==== SUPPLIED TEXT

Best Fairy Tale Retelling Books with Found Family: 15 Novels Where Misfits Become Family - featured book covers

Best Fairy Tale Retelling Books with Found Family: 15 Novels Where Misfits Become Family

There is something rather particular about the way a good fairy tale retelling handles loneliness. The original tales, as we know, are full of it — abandoned princesses, exiled daughters, orphans on forest roads with nothing but a crust of bread and their own wits for company. But the very best retellings understand that the cure for such loneliness is not merely a prince at the ball or a kingdom restored. It is the people you gather along the way. The ones who had no obligation to stay but stayed regardless.

We are speaking, of course, of that magnificent invention known as the found family — the ragtag band, the motley crew, the unlikely household that bickers over breakfast and would die for one another by dinner. When this trope collides with a fairy tale retelling, it produces something quite irresistible: stories where the familiar enchantments of “once upon a time” are threaded through with the warmth of belonging.

We have assembled fifteen such novels for your consideration. Every book on this list is both a delightful retelling and a celebration of chosen family. Shall we begin?


1. The Wendy by Erin Michelle Sky & Steven Brown (Peter Pan)

========

__BRIEF 1__
According to the fairy tale retellings article, how many novels does the list bring together?
__BRIEF 2__
Please extract everything from "We are speaking, of" down to "Shall we begin?" in the fairy tale retellings article, word for word.

==== EXTRACTED DATA

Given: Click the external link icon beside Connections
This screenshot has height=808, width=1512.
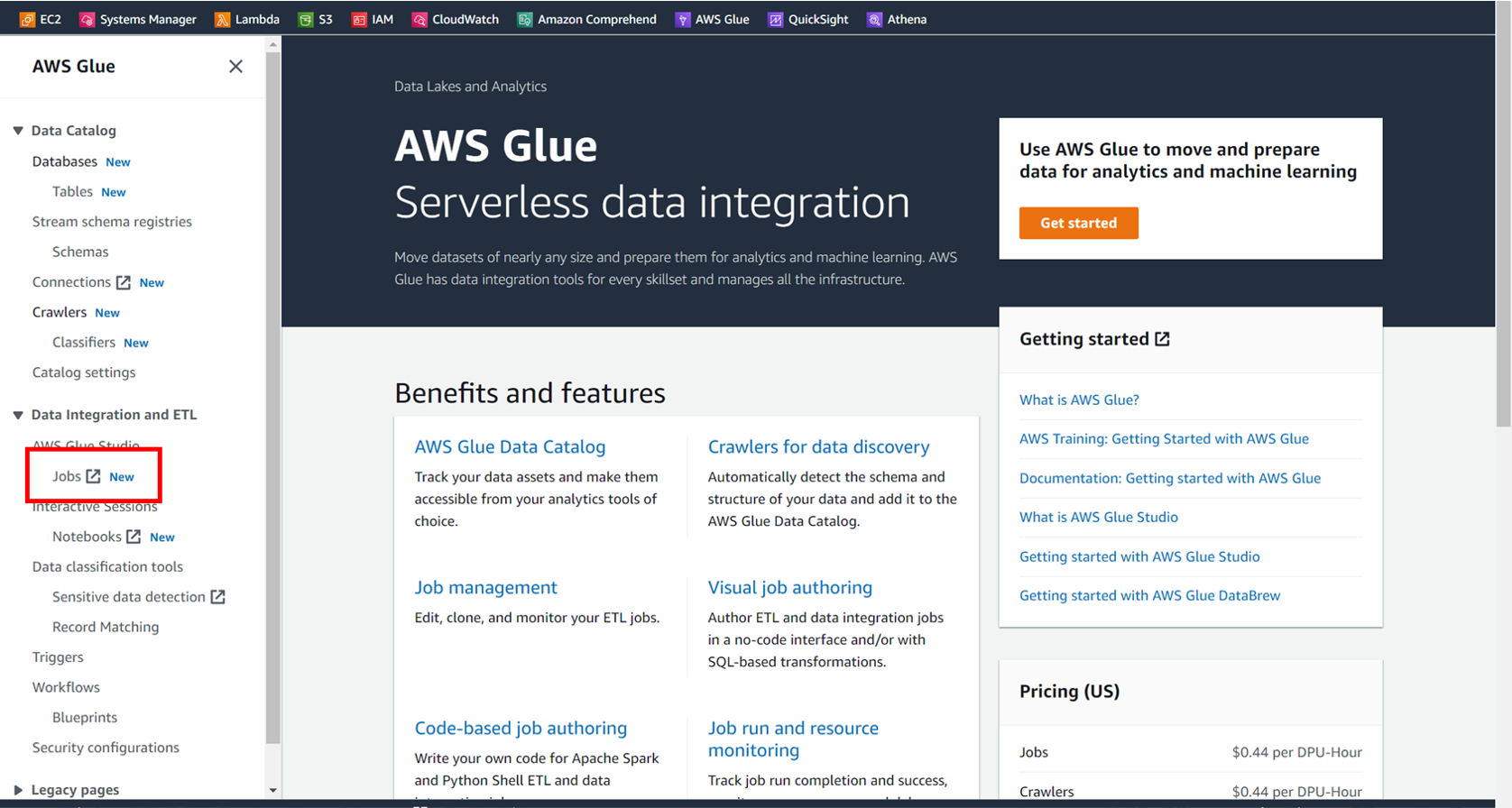Looking at the screenshot, I should click(x=124, y=281).
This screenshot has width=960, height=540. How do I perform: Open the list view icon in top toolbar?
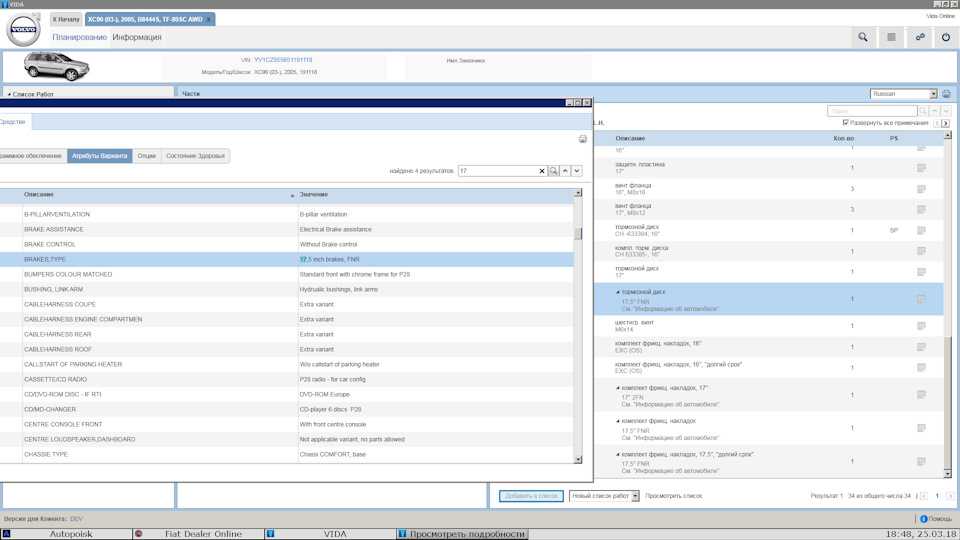tap(891, 37)
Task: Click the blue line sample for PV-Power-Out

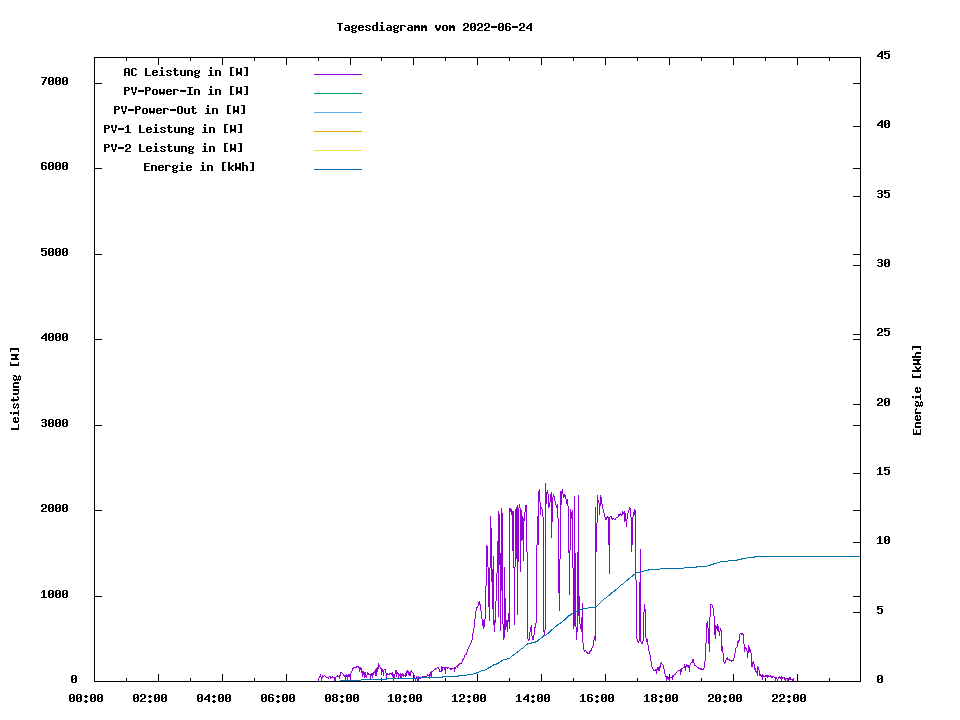Action: pyautogui.click(x=337, y=112)
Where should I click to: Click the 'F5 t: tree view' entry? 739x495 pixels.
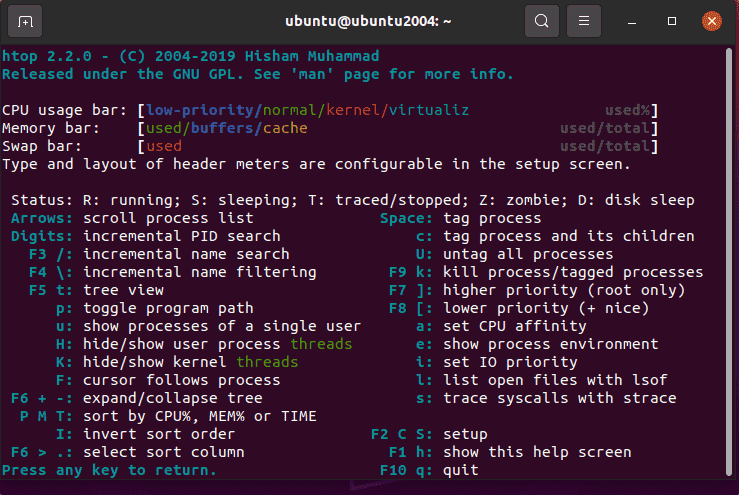point(96,290)
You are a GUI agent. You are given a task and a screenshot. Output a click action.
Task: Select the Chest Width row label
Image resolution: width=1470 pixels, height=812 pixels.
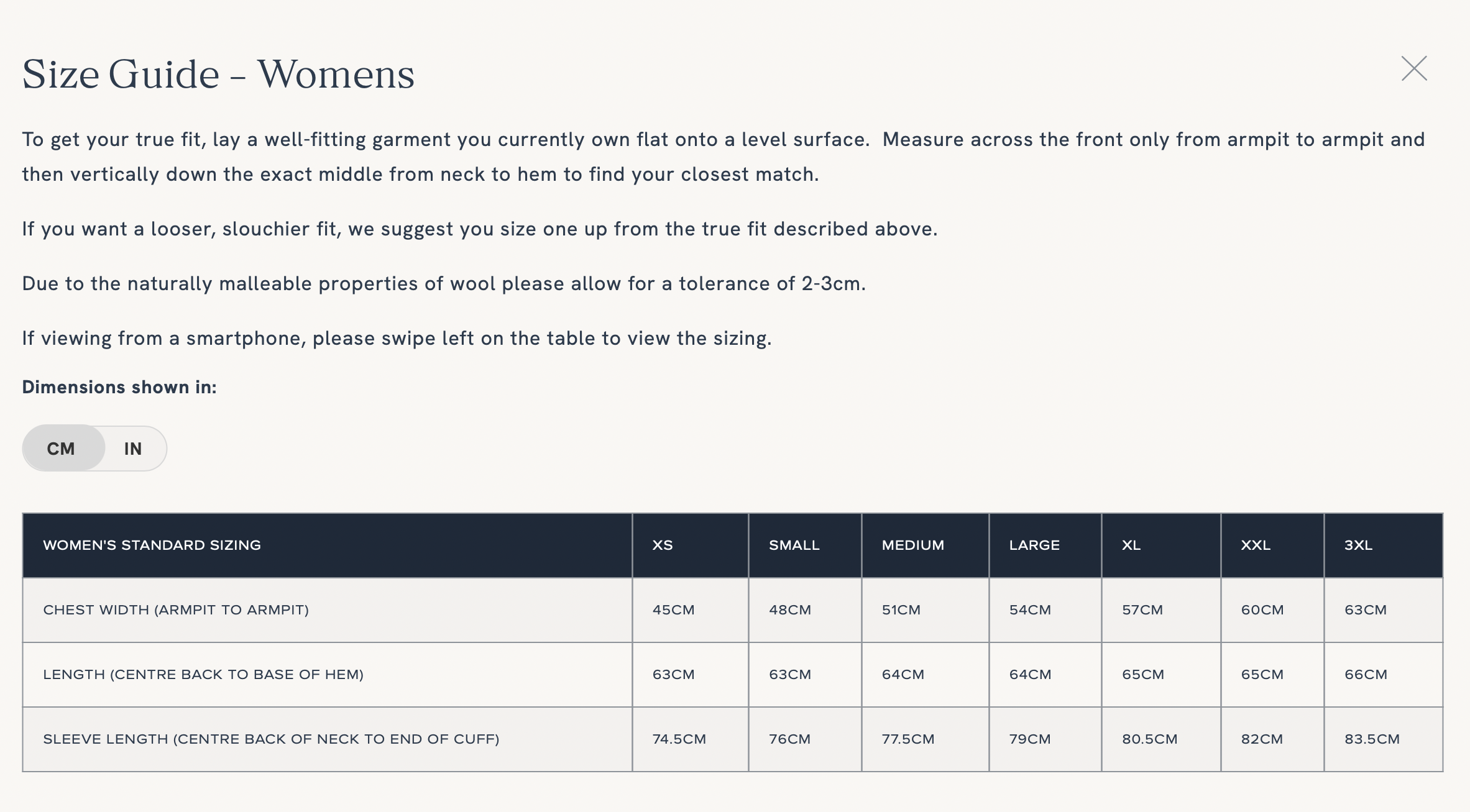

========

__TASK ANSWER 1__
Fifteen.

__TASK ANSWER 2__
We are speaking, of course, of that magnificent invention known as the found family — the ragtag band, the motley crew, the unlikely household that bickers over breakfast and would die for one another by dinner. When this trope collides with a fairy tale retelling, it produces something quite irresistible: stories where the familiar enchantments of “once upon a time” are threaded through with the warmth of belonging.

We have assembled fifteen such novels for your consideration. Every book on this list is both a delightful retelling and a celebration of chosen family. Shall we begin?